This is very much a "present-oriented" account of Libya's history: everything presented in the book is very clearly intended to help explain the situation in Libya now. This is very natural, but it can be pushed too far. The Ottoman period (1553-1911) rates a few paragraphs; the Italian period (1911-1945), ten pages; negotiations to create the Libyan state, 8 pages; the monarchy (1951-1969), 21 pages; and the Qadhafi regime, 133 pages. Some readers will find this acceptable, although in my opinion, in order for this to work one really needs to be a succinct writer.

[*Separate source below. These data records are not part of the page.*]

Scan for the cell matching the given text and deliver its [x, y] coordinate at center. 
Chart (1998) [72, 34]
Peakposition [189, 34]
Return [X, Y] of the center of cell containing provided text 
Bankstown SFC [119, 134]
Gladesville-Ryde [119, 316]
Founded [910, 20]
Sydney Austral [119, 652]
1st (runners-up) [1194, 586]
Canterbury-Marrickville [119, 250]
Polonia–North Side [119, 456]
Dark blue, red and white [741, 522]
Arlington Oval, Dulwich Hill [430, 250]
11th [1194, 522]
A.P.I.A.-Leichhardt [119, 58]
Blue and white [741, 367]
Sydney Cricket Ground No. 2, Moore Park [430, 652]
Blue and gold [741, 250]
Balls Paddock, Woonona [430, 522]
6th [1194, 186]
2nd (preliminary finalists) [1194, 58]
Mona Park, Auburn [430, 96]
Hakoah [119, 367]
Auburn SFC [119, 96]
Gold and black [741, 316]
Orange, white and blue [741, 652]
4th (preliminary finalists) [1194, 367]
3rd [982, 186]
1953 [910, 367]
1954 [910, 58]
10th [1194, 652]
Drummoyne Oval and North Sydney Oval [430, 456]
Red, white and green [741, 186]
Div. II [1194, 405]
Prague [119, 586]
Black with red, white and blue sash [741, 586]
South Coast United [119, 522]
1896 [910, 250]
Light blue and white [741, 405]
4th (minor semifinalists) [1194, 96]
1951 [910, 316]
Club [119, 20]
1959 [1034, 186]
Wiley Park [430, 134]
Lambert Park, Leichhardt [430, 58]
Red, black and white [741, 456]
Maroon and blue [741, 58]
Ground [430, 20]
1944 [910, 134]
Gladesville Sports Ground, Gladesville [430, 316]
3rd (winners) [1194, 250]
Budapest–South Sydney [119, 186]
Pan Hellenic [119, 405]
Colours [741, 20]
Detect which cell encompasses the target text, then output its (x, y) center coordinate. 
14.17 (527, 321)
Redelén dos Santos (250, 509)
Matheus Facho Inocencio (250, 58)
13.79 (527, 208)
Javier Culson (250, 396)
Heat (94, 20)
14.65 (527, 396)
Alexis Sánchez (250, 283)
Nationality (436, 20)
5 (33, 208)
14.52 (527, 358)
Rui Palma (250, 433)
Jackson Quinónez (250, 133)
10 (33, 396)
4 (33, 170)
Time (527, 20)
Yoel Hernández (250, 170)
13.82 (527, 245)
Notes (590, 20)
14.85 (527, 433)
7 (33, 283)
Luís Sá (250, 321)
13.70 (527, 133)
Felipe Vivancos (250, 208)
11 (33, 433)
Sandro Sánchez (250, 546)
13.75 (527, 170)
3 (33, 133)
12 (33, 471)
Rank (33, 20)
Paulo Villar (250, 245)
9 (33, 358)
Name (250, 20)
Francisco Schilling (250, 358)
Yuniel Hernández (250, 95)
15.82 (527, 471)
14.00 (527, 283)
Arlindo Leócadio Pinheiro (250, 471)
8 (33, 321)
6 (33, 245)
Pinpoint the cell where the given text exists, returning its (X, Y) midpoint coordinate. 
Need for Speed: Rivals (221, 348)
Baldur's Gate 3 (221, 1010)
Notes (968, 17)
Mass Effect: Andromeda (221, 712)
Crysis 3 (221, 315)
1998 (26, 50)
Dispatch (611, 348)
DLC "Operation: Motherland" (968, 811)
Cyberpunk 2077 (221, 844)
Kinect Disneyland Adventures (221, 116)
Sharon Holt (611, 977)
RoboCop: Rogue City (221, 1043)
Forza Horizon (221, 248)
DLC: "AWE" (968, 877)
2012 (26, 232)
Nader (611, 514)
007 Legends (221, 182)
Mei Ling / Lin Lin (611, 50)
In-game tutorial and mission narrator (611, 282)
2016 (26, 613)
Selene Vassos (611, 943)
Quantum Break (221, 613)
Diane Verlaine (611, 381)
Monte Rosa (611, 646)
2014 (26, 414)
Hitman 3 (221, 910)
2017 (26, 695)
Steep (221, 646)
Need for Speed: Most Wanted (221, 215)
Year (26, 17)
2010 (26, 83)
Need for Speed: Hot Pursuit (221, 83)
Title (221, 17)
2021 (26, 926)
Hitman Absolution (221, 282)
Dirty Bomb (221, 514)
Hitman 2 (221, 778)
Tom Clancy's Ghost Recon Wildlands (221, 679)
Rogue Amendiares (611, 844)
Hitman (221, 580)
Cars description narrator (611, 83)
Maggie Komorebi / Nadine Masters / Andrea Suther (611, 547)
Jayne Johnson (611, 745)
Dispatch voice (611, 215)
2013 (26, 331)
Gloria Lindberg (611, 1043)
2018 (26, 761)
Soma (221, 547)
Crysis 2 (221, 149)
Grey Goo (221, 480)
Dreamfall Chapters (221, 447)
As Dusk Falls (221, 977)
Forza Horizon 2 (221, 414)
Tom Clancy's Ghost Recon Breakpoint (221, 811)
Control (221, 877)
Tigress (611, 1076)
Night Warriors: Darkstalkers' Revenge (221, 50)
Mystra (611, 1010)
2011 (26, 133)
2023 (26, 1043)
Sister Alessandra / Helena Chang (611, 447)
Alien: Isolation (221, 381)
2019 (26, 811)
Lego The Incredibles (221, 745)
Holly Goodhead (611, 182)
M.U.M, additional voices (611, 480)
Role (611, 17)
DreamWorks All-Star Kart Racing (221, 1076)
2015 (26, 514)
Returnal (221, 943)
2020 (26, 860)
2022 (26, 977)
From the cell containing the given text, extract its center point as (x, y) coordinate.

It seems to me that information is presented in a confusing and repetitive way. Despite having only read short articles about Libya's history (like the Area Handbook for Libya), I never once read anything at all in this book that surprised me. Worse, I was puzzled as ever about the attitudes Libyans had toward their newly-deposed leader.

One problem is, Vanderwalle presents Qadhafi (probably with good reason) as the central, and almost only, political actor in the Jamahiriyya (1969-2011); as such, he's arbitrary and original--like he could have done anything, and picked this. But Qadhafi was a product of, and continued to be a product of, his time and place. His framing of the great Arab struggle probably was chosen to resonate with younger Libyans. And yet, in early 2011, a revolution toppled his state and he was killed in the fighting. Why did this happen? We are advised that "tangible sign[s] that internal dissatisfaction was [...] at a breaking point" (p.